CLARK, Senior Circuit Judge,

dissenting:

Respectfully, I dissent. The majority totally ignores the district court’s factual findings, which are amply supported by the record. Purporting to make its own findings, which are not supported by the record, the majority reaches the erroneous conclusion that Denson, who totally and completely failed to prove his case at trial, should prevail in this action.

Under the contract, Stack was obligated to remove a “defect” in his title only if that “defect” rendered the title “unmarketable.”1 Thus, the issue for the district court was whether the alleged “defect,” that is, the State of Florida’s failure to admit that it had no interest in Devil’s Hammock, rendered Stack’s title “unmarketable.” The State’s purported claim2 to Devil’s Hammock was based upon its ownership of all lands beneath waters navigable in 1845. Thus, to determine whether this purported claim was of sufficient substance to render Stack’s title unmarketable, the district court had to decide whether the Waccasassa River as it traverses Devil’s Hammock was navigable in 1845. After hearing all of the evidence presented at trial, the district court found:

[Stack] had uncontradicted testimony or opinion of a recognized expert that the Waccasassa River, as it traversed the subject property, had never been navigable; that the nearest point to the subject property where the Waccasassa River was considered navigable in 1845, the year of Florida statehood, was eight to nine miles south of [Stack’s] southern boundary; that none of the original government survey maps showed a meander line where the river crosses property.
Now as opposed to this set of facts, plaintiff never offered any evidence that the river was in fact navigable throughout its course across the subject property or ever claimed that the State in fact owned the riverbed.
The Court finds from the evidence that [Stack’s] property was not encumbered by any claim of sovereignty by the State of Florida.3

The majority does not point to one piece of evidence that even suggests that this factual finding is clearly erroneous. Indeed, the majority appears to totally ignore this factual finding, perhaps because the finding is so overwhelmingly supported by the record.

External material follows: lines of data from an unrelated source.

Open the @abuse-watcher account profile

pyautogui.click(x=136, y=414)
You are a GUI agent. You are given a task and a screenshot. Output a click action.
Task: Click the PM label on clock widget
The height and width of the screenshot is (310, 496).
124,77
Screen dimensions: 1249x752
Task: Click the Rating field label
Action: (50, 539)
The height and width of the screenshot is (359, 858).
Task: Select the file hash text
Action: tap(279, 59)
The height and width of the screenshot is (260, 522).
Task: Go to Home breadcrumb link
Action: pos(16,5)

The Waccasassa River runs roughly from north to south, emptying at its southern end into Waccasassa Bay, a small bay off of the Gulf of Mexico. Two tributaries flow into the Waccasassa approximately five to six miles north of its mouth: Otter Creek enters the Waccasassa from the west about five miles north of the mouth, and the Wekiva River enters the Waccasassa from the east slightly *1364over a mile north of Otter Creek.4 A Survey Report prepared by the U.S. Army Corps of Engineers in 1964 describes the Waccasassa as follows:'

Waccasassa River rises in an area of swamps and ponds at elevations of 80 to 100'feet, mean sea level, with poorly defined connecting channels_ Under normal conditions there is no continuous, defined channel in the Waccasassa River above Blue Springs,- near Bronson_ Except within the tidal area, most reaches of the river and its tributaries have poorly defined channels in the numerous flat areas.... Navigational use is largely limited to small craft for fishing and recreation in the tidal reaches.
Navigational use is now limited to small craft for fishing and recreation in the tidal reaches for 6 or 7 miles from the gulf. Rock ledges and sandbars in parts of these channels limit traffic in these reaches to shallow-draft boats. Extremely shallow water in the gulf immediately outside the river mouth limits access to the estuary from that direction.5

Stack’s property lies inland, far from the “tidal reaches” described in the report quoted above; the southernmost tip of Stack’s property lies at least eight or nine miles north of the point where the Wekiva River flows into the Waccasassa.6 The Waccasassa as it traverses Stack’s property is depicted on the plat map as a series of branching water flows, rather than as a well-defined river bed.7 One of Denson’s witnesses de^ scribed it as follows:

Q: Mr. Cullison, in 1983, when you first had an observation of the property, were you familiar with the location of the river as it bisected the Devil’s Hammock property?
A: I knew that there was a creek there. I knew that there was water on the property, yes.
Q: And what did you know about that particular water on the property?'
A: Well, I knew that they called it the Waccasassa River, but it was just low wetlands. I mean, there wasn’t any place that I saw that for more than a hundred yards you might be able to put a canoe in it or something; but-, to me, it looked like the head water of- a river that — you know, where the river first starts.8

The only surveyor who testified at trial described the waterway as follows:

I would refer to it as a creek rather than a river. It’s a very highly braided river or creek, in that there is no one single main channel through a great portion of it and it’s in several braids and individual channels.9

Another of Denson’s witnesses testified that “between the flows of the river, there is hardwoods of adequate size that you can’t get your hands around them, that are six feet apart.”10 Clearly, the Waccasassa as it traverses Stack’s property is not now navigable; Denson submitted absolutely no evidence to the contrary.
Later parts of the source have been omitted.